▸ **Ausgewählter Auszug**:
##############################

# Welches Beckhoff SPS für Gebäudeautomatisierung



## HolgerM (21 Oktober 2013)

Hallo,

welche Beckhoff SPS (CX...) würdet ihr für die Gebäudeautomatisierung empfehlen?

Verarbeitet werden müssen ca. 60 Ein- und 60 Ausgänge. In zwei weiteren Unterverteilungen soll jeweils ein BK9000 zum Einsatz kommen. Diese sollen natürlich auch durch die CX in der Hauptverteilung gesteuert werden.
Für die Visualisierung soll die SPS als Webserver dienen. Die Darstellung der Visualisierung soll über Tablets und/oder PanelPCs mit HTML5 realisiert werden. Hier bräuchte ich den ADS Webservice von Twincat2, oder?

Weiterhin noch eine Frage zum Thema USV. Das Gebäude soll in ca. 2 Jahren mit einem Notstromdiesel ausgestattet werden. Welche USV wäre da zu empfehlen, die die Anlaufzeit des Diesels überbrücken kann. Reicht da eine Kapazitive USV oder sollte da auf die USV mit externer Batterieversorgung zurückgegriffen werden. Sollte man hier dann die Beckhoff USV verwenden, oder lieber auf eine externe USV für die 24V Versorgung setzen?

Viele Grüße
Holger


----------



## Irek (21 Oktober 2013)

@HolgerM

ich wuerde erst Hilfe vom Beckhoff holen, am besten Niederlassung in Moers anrufen.
Da jeden Tag Neuentwicklungen moeglich sind, ist eine Hilfestellung vom Hersteller immer noch das Beste.

Irek


----------



## Licht9885 (23 Oktober 2013)

Hallo

als USV würde ich dir die von Weidmüller empfehlen super im Preis und die Akkus drin sind standartbauteile also kein Problem selbst nach 10 jahren noch neue Akkus zu bekommen bei allen anderen Fragen würde ich dir auch Beckhoff empfehlen.

Als kleiner Tip der CX 9020 hat eine 1 sek USV drin um im Fall der Fälle die Daten zu sichern die drauf sind.


----------



## HolgerM (23 Oktober 2013)

Hallo,

vielen Dank für die Antworten. Die CX9020 ist denke ich genau das was wir brauchen. Auch preislich denke ich liegt die noch im Rahmen.
Reicht diese 1 Sekunden USV um das SPS Programm zu beenden und sinnvoll herunter zu fahren? Also so, dass die Persistent Variablen noch auf der Flash Karte gespeichert werden?

##############################

▸ **Die Aufgaben**:
a - Gib aus dem Forumsthread zur Beckhoff-SPS den Abschnitt von „als USV würde“ bis einschließlich „die drauf sind.“ wortgetreu wieder.
b - Nenne alle Benutzernamen, unter denen im Forumsthread zur Beckhoff-SPS Beiträge verfasst wurden.

▸ **Erfasste Daten**:
##############################

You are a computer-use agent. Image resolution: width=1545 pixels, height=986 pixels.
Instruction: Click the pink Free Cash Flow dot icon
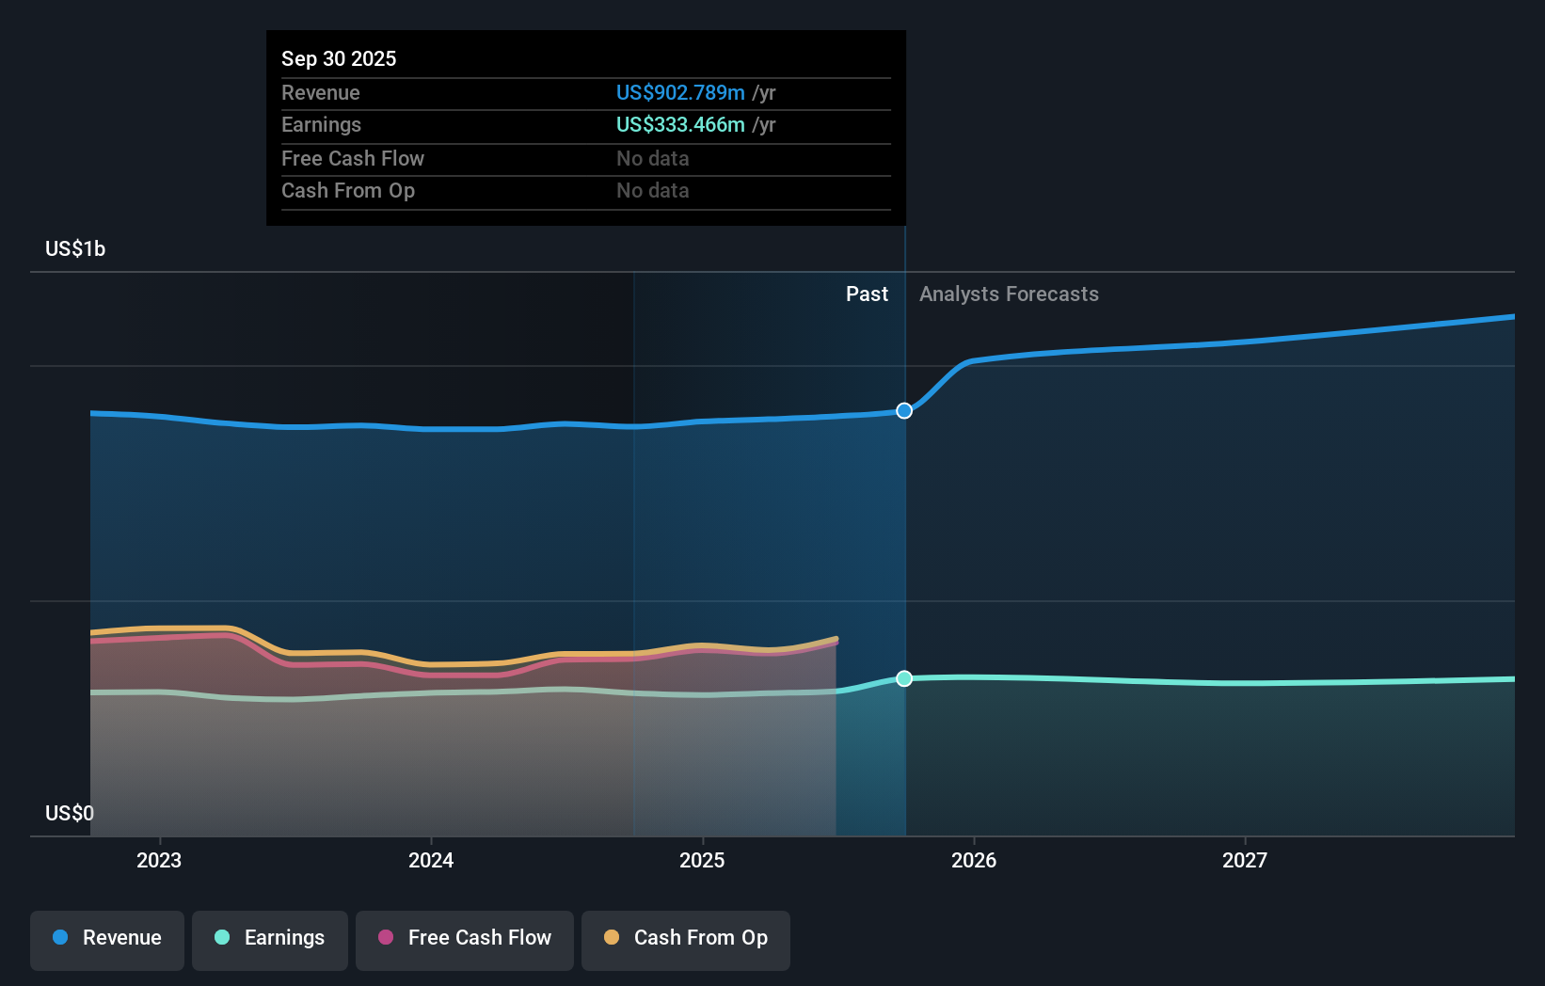coord(385,938)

##############################

▸ **Antworten der Reihe**:
a -
als USV würde ich dir die von Weidmüller empfehlen super im Preis und die Akkus drin sind standartbauteile also kein Problem selbst nach 10 jahren noch neue Akkus zu bekommen bei allen anderen Fragen würde ich dir auch Beckhoff empfehlen.

Als kleiner Tip der CX 9020 hat eine 1 sek USV drin um im Fall der Fälle die Daten zu sichern die drauf sind.

b - HolgerM, Irek, Licht9885